Perhaps the worst incident took place in Axum, one of Ethiopia’s holiest cities. According to Amnesty International, a rights group, Eritrean soldiers killed hundreds of civilians over two days in late November in retaliation for an attack on their camp. The soldiers picked out unarmed young men and killed them on the spot. They then plundered the city. “All we could see on the streets were bodies and people crying,” one survivor told Amnesty.

This massacre may be part of a wider pattern. Several videos have surfaced that appear to show Ethiopian soldiers standing among the bodies of civilians they have murdered. An investigation by Human Rights Watch, another monitoring group, found the Ethiopian army had shelled towns, including Mekelle, the capital of Tigray, killing at least 80 civilians. In early November several hundred people were massacred in the town of Mai Kadra. Probably most were Amharas murdered by a tplf militia. Tigrayans who have fled across the border to Sudan tell of attacks on civilians by Amhara militiamen and government soldiers in the same area.

Months of restrictions on journalists and ngos make it hard to know exactly what has been happening. The state-funded Ethiopian Human Rights Commission says it is investigating the Axum massacre and that its preliminary findings indicate that Eritrean soldiers killed a number of civilians in the city. It says it is also investigating reports of shelling in several parts of Tigray. Ethiopian officials including the president, Sahle-Work Zewde, have admitted that women in Tigray have been raped in large numbers. “We cannot pretend that we do not see or hear,” she said on February 19th. But she failed to identify the perpetrators, even though the victims said their rapists were soldiers in Eritrean and Ethiopian uniforms.

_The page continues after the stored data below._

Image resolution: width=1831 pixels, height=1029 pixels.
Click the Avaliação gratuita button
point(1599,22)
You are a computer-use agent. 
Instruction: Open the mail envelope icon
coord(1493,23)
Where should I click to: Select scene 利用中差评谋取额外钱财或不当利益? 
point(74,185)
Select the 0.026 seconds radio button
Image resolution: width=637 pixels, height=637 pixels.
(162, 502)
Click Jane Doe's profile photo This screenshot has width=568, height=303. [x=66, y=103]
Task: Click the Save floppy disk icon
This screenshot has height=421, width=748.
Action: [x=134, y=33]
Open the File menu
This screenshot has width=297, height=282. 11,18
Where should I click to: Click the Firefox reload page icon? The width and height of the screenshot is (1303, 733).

A high risk of famine persists. The government is blocking aid workers from parts of the region, perhaps because officials do not want them to expose further atrocities. According to the un, most of Tigray is still out of reach for aid deliveries. “For month after month we were denied access to Tigray, while massacres were taking place and women and children were bleeding,” said the head of the Norwegian Refugee Council, an ngo. If either soldiers or officials have deliberately stopped food from reaching the hungry, then that may have been yet another war crime. 

Editor’s note: This article has been updated since going to press to include a statement by the Ethiopian Human Rights Commission.